AI Upscaling

By Zarxrax

Updated 7/1/2023


This is a (basic) tutorial on how to upscale an animated video using AI models.

You will need an Nvidia GPU for best results (see the section at the end if you don’t have an nvidia gpu).

Overview

Upscaling is done by using an AI “model” to process your video frames. Each model has been trained to modify an image in a particular way. There are a lot of different models to choose from. Some models don’t even do upscaling–they might do other tasks like remove certain types of artifacts from the image. Models can be found at OpenModelDB. I will recommend a few models to start with later in this guide.


Along with models, you will need a piece of software that will actually let you USE the model. In this guide, we will use a tool called chaiNNer. It is relatively easy to set up and use. (You can alternatively use vs-mlrt for Vapoursynth. This is actually quite a bit faster than chaiNNer, but it is somewhat difficult to set up and use. For that reason, I will not be covering it in this guide. For most people, I recommend sticking with chaiNNer unless you are comfortable working with Python.)


The models and tools in this guide are designed for upscaling images. They work pretty well for animated video, because animation is simply a series of images. However, it doesn’t work so well for live-action video, and maybe certain types of CG video. For live-action, the best tool currently is Topaz Video AI (commercial software).

How to Set up and use chaiNNer

Download and install the latest version of chaiNNer: https://chainner.app

There is pretty good documentation for getting started on chaiNNer’s Github page, so I recommend spending a few minutes reading over it.

After installing and launching the program for the first time, you will need to let it download the dependencies. This may take a while as it needs to download several gigabytes of data. If it doesn’t happen automatically, you can access the dependency manager in the upper right corner of the application window.


You can also find some tutorials for chaiNNer on Youtube, such as this one: ChaiNNer – Upscale a single image & a directory

Note that the video might be slightly outdated, as ChaiNNer is under heavy development.


ChaiNNer is a node-based image processing toolkit. You basically create a flowchart telling it what to do. Load an image, load a model, upscale the image using the model, save the result back into another image. ChaiNNer also has a “video frame iterator” which can let you load a video file directly, then do processing on each individual frame.


So to process a video file using a model, you would basically create a chain that looks like this:

A basic explanation of how to build this graph: On the left side panel you will see all of the nodes that you can bring in. First, select the “Video frame iterator” and drag it into the workspace. Inside the Video Frame Iterator there will already be two additional nodes–”Load frame as Image” and “Write Output Frame”. At the top of the Video Frame Iterator is an area where you can select your input video file.
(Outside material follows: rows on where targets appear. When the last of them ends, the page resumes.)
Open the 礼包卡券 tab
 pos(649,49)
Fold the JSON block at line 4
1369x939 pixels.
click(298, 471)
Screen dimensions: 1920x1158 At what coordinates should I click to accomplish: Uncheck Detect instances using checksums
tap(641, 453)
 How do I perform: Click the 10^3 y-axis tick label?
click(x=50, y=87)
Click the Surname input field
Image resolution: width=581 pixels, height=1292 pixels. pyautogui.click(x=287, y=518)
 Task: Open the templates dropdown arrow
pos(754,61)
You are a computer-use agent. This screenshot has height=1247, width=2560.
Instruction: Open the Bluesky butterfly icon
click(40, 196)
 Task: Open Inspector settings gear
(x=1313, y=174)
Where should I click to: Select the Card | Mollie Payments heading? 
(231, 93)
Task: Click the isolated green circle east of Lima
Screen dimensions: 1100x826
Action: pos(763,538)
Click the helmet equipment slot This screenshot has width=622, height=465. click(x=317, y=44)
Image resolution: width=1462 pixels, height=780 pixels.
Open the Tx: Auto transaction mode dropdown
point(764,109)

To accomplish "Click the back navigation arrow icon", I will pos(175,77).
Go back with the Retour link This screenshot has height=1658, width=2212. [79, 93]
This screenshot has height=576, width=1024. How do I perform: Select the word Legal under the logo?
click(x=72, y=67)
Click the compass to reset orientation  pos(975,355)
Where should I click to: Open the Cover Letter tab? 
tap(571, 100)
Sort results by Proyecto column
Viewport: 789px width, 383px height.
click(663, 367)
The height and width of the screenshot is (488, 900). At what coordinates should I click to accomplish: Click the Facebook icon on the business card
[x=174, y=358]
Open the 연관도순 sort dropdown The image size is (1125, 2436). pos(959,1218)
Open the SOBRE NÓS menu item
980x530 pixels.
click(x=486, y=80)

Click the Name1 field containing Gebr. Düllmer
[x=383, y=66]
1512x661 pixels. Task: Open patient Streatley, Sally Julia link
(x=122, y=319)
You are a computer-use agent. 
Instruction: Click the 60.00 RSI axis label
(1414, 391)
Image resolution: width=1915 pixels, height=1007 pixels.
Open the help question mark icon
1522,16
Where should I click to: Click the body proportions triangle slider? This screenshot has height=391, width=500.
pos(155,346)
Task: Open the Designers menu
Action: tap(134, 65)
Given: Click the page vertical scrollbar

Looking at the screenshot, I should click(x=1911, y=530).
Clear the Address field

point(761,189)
You also want to find the orange “Upscale Image” node and drag it inside the Video Frame Iterator.


Next, select the orange “Load Model” node and drag it into the workspace. (Note that it used to be necessary to place the Load Model node outside of the iterator, but newer versions of chainner don’t care where you put it). Finally just hook up the nodes as depicted in the image. On the “Write Output Frame” node you can specify a different directory and filename for your output file, and you can also set the encoding settings here. I recommend outputting an MP4 at the best quality (quality 0) to create a lossless file which you can then do further processing or encoding on. 

Selecting a Model

Processing a video may be somewhat slow, depending on your graphics card and the model selected. Before processing an entire video, you should first export a few individual frames from your video and test different models on them in order to find a model (or models) that make your video look good.


It is worth noting that you may see some models described as “lite” or “compact”. These models can be much faster at the expense of the model being smaller (and thus it wasn’t able to “learn” as much). Animation does not usually need a full sized model, so I highly recommend using lite or compact models when possible. In general, the smaller the file size of a model, the faster it will run. A full-sized ESRGAN model is around 64MB, while compact models may come in at just a couple MB.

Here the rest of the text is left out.